When running execute to trigger this source, at least one of the following should be provided as part of the inputs map with the following keys:
- FILE_STORAGE_ID
- FILE_NAME
If at least one of these values is not provided then the source will throw an exception.
GPAL Example:
// GPAL Script to define pipeline
val fileStorageSource = fileStorageSource()
pipelines {
pipeline("TEST_FILE_STORAGE") {
source(fileStorageSource)
.sink(fileSink)
}
}
Example of how you would trigger the execution of this pipeline in an event handler:
val pipelineManager = inject<PipelineManager>()
eventHandler<FileStorageData>(name = "FILE_PIPELINE_START") {
onCommit { event ->
val details = event.details
val pipeline = pipelineManager.getBatchPipeline("TEST_FILE_STORAGE")
pipeline?.execute(mapOf("FILE_STORAGE_ID" to details.fileStorageId, "FILE_NAME" to details.fileName))
// note: both id and file name are not necessary but can be provided
ack()
}
}
File Storage Sink
A sink into a file which takes a stream of strings as input.
It requires a FileStorageClient
and some config of type FileStorageSinkConfig
.
The config is used to set the userName
and the fileName
.
There is also a buildFileName
lambda function which allows the user to do add some logic to make the fileName
dynamic.
GPAL Example:
// Create a counter which we use in the buildFileName lambda.
val counter = AtomicInteger(0)
// db source which emits a stream of table entities
val dbSource = dbBulkQuery<TableEntity>()

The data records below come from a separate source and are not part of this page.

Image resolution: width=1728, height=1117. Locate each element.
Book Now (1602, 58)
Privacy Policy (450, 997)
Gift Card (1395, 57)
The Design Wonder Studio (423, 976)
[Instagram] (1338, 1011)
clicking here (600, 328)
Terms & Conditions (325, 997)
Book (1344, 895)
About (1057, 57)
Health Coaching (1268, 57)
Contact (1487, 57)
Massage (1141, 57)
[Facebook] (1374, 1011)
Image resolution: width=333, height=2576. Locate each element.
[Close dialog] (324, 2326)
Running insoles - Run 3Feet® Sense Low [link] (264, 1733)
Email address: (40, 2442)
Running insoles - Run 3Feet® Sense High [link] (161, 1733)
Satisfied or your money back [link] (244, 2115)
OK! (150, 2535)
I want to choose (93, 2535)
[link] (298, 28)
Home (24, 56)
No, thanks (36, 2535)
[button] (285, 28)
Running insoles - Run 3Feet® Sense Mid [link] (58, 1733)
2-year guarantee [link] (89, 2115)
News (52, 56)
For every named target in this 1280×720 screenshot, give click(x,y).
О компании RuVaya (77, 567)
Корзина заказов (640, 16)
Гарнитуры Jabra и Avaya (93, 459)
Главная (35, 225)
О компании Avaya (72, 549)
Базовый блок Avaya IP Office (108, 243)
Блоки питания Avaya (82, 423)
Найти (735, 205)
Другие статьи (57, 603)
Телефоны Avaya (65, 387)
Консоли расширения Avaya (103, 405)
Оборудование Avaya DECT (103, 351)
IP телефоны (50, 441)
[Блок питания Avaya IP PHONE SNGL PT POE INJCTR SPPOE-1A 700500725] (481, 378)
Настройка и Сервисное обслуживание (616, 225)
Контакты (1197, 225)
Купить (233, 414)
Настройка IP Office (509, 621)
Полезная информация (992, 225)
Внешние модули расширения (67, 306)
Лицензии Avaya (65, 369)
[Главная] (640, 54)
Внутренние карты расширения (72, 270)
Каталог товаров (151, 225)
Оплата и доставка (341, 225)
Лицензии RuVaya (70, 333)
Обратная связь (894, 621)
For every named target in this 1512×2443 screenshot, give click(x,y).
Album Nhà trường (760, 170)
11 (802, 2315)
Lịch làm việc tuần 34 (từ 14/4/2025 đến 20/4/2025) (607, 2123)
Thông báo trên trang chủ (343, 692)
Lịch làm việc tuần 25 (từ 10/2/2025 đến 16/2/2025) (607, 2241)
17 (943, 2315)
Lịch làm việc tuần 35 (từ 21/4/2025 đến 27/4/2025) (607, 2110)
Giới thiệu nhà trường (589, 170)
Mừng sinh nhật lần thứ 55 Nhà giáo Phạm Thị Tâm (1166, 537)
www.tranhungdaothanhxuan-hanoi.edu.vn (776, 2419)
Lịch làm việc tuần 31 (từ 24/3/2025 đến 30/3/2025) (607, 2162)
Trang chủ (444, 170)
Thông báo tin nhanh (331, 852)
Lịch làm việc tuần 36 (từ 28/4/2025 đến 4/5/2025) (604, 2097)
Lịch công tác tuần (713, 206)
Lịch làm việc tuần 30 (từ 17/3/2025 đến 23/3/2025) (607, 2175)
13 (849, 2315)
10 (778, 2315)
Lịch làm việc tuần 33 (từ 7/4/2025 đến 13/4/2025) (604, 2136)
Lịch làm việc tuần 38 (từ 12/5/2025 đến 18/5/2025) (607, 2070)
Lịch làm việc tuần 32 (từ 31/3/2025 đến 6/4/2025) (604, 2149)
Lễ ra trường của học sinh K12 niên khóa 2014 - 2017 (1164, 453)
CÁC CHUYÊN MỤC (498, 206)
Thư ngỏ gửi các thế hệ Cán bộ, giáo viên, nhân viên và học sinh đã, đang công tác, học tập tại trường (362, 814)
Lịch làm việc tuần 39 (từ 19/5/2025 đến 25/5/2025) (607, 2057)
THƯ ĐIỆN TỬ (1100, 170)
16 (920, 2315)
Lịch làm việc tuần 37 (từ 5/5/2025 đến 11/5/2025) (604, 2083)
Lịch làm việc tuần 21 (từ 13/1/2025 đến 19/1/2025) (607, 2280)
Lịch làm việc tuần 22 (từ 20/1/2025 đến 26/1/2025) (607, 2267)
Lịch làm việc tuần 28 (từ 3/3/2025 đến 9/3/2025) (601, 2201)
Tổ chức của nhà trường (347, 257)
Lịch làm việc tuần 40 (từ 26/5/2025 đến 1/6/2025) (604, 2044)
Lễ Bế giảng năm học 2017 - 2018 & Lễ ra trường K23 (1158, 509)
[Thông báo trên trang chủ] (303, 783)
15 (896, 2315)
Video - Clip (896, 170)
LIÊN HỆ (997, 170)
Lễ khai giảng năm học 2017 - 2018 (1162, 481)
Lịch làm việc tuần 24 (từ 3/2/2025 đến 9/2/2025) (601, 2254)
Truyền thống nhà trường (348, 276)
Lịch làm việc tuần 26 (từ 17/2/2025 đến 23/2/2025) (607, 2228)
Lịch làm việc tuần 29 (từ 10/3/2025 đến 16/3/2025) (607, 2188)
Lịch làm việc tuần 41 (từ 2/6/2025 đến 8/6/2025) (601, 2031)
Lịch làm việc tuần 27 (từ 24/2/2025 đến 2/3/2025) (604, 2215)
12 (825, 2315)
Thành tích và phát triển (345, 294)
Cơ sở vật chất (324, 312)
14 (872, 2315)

// file sink, we use the fileStorageSink {} lambda to initialise it.
val fileSink = fileStorageSink {
userName = "JohnDoe"
buildFileName {
"processedFile" + counter.getAndIncrement() + ".csv"
}
}
pipelines {
pipeline("TEST_FILE_STORAGE") {
// since the source outputs a different type to what the sink takes we convert it to the respective type, i.e. a string.
source(dbSource)
.map{
"${it.recordId}, ${it.timestamp}"
}
.sink(fileSink)
}
}